Building out the workplace are growmaster Pete (Dougie Baldwin), who grew up in a commune, sometimes unconsciously affects an Australian accent, and is uncomfortably close to his plants; and variously employed employees such as Jenny (Elizabeth Ho), the “tokin’ Asian,” and Olivia (Elizabeth Alderfer), who finds herself drawn to Travis, who finds himself drawn to her; and security guard Carter (Tone Bell), an Iraq vet with PTSD, who turns the series serious from time to time.

Hanging around, like Norm and Cliff and Frasier are Maria (Nicole Sullivan), a middle-aged housewife looking for relief; and Dank (Chris Redd) and Dabby (Betsy Sodaro), who have a pot-themed webcast, and make various loud noises. Antagonistic neighbor Tae Kwon Doug (Michael Trucco), barges in from the martial arts studio next door every so often to mangle language and complain.

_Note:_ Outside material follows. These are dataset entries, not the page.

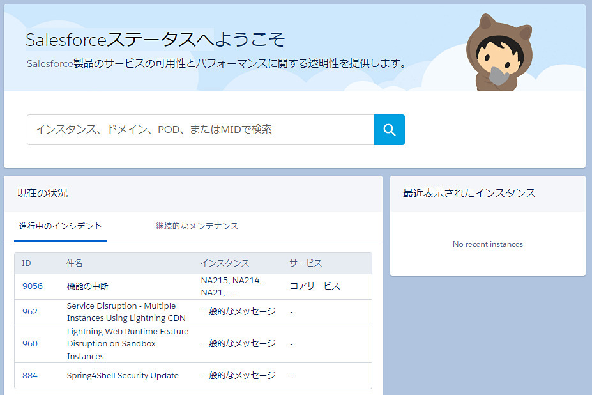Viewport: 592px width, 395px height.
Task: Switch to the 継続的なメンテナンス tab
Action: point(197,226)
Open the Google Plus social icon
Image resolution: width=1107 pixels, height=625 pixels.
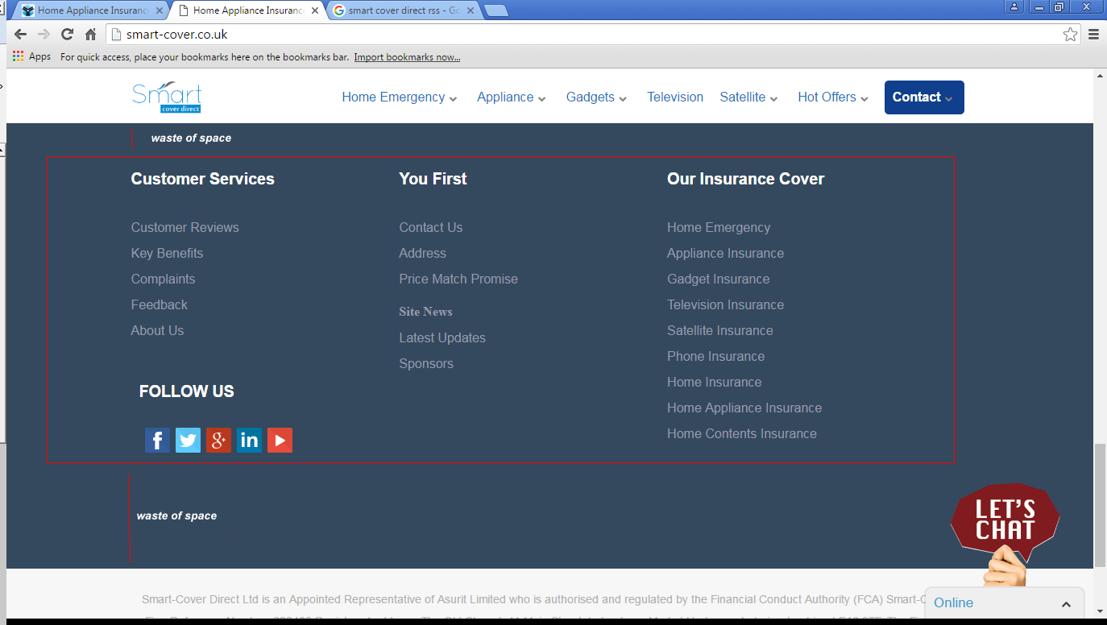tap(218, 440)

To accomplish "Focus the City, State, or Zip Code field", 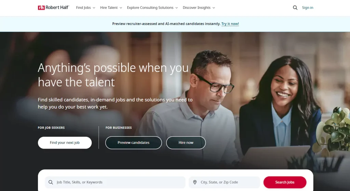I will coord(224,182).
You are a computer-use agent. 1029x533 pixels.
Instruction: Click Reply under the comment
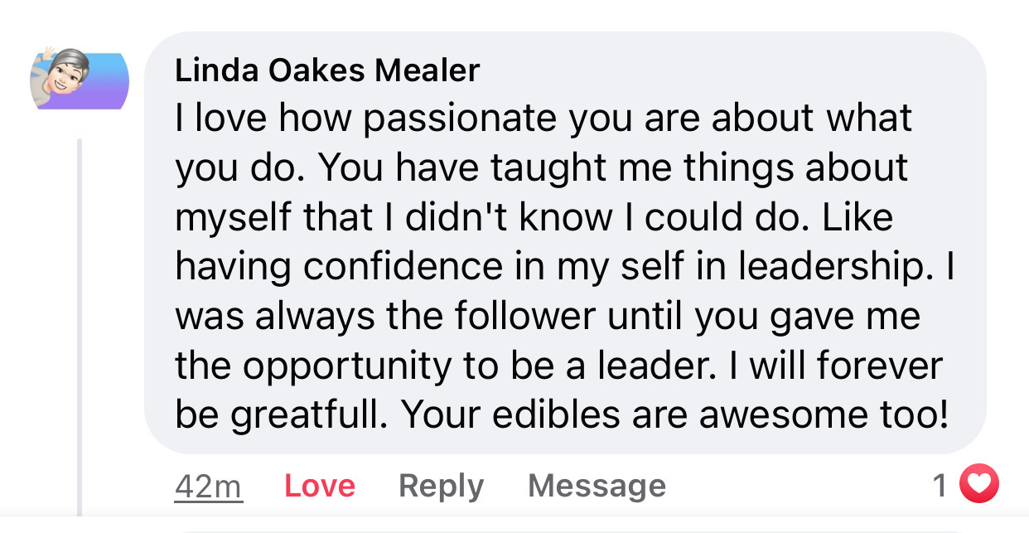click(441, 486)
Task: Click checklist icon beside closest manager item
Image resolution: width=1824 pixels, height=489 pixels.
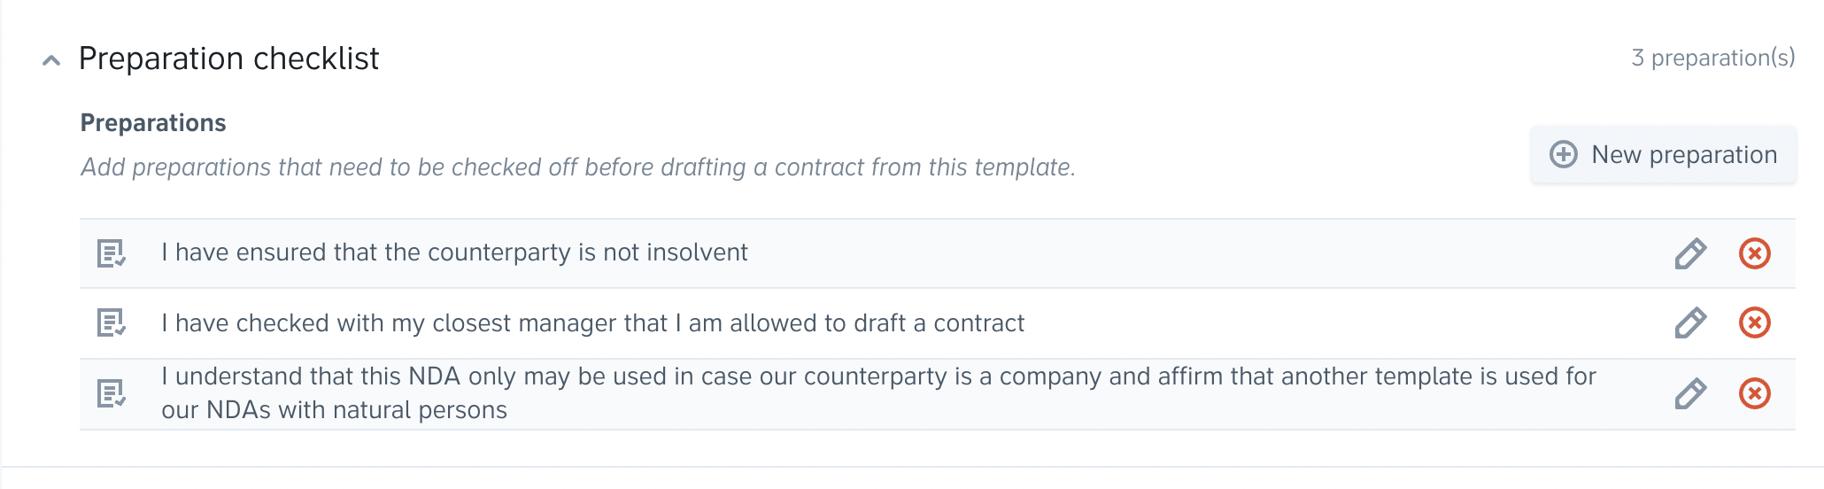Action: (111, 323)
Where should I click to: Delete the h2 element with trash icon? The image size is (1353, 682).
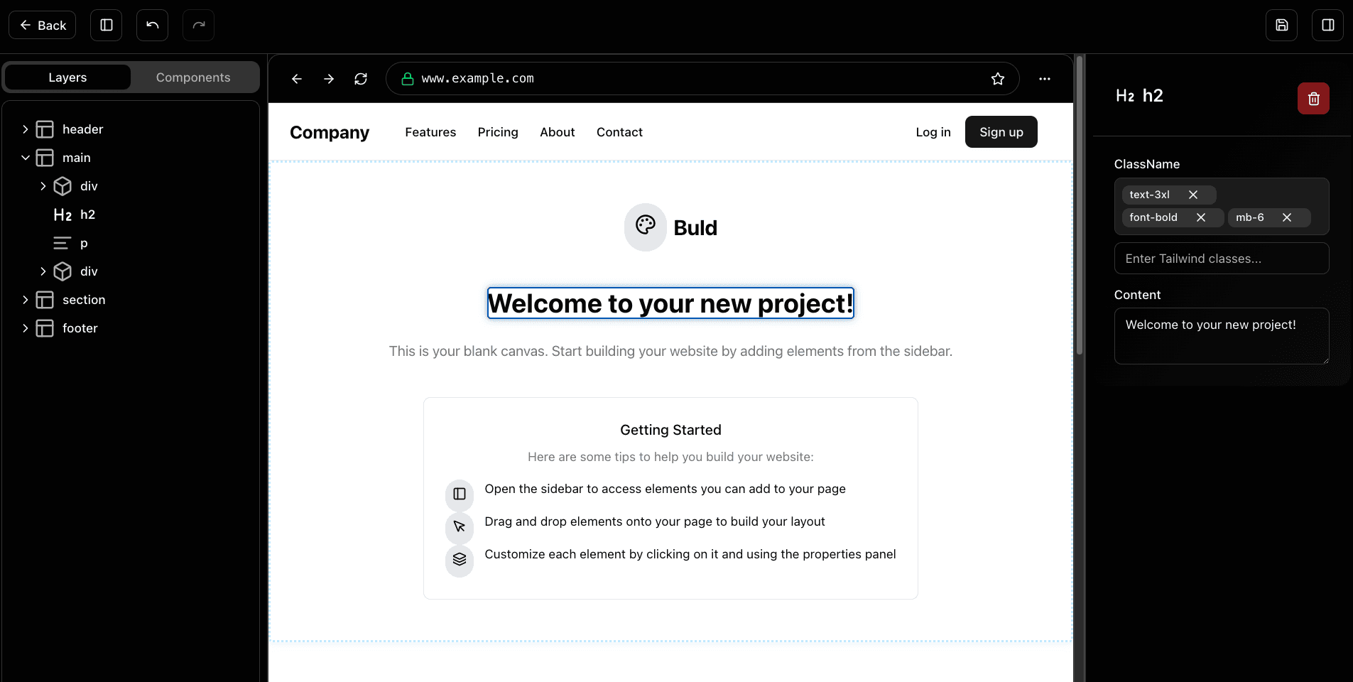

Apart from its subject matter and the rougher language a streaming network allows, “Disjointed” is very much an old-fashioned, filmed live and/or laugh-tracked situation comedy; its rhythms will be familiar to anyone who has seen even two other such shows. Attempts have been made to push beyond the form, it is true: the sudden interpolation of a musical number; satirical, pot-themed “commercial breaks” from an alternative universe where marijuana has long been legal; what might be visual puns to mark scene transitions (a shot of Stonehenge, for instance, because “stoned,” or church organ pipes, because “pipes”); and animated sequences to express what’s going on in Carter’s troubled head. These are beautifully done.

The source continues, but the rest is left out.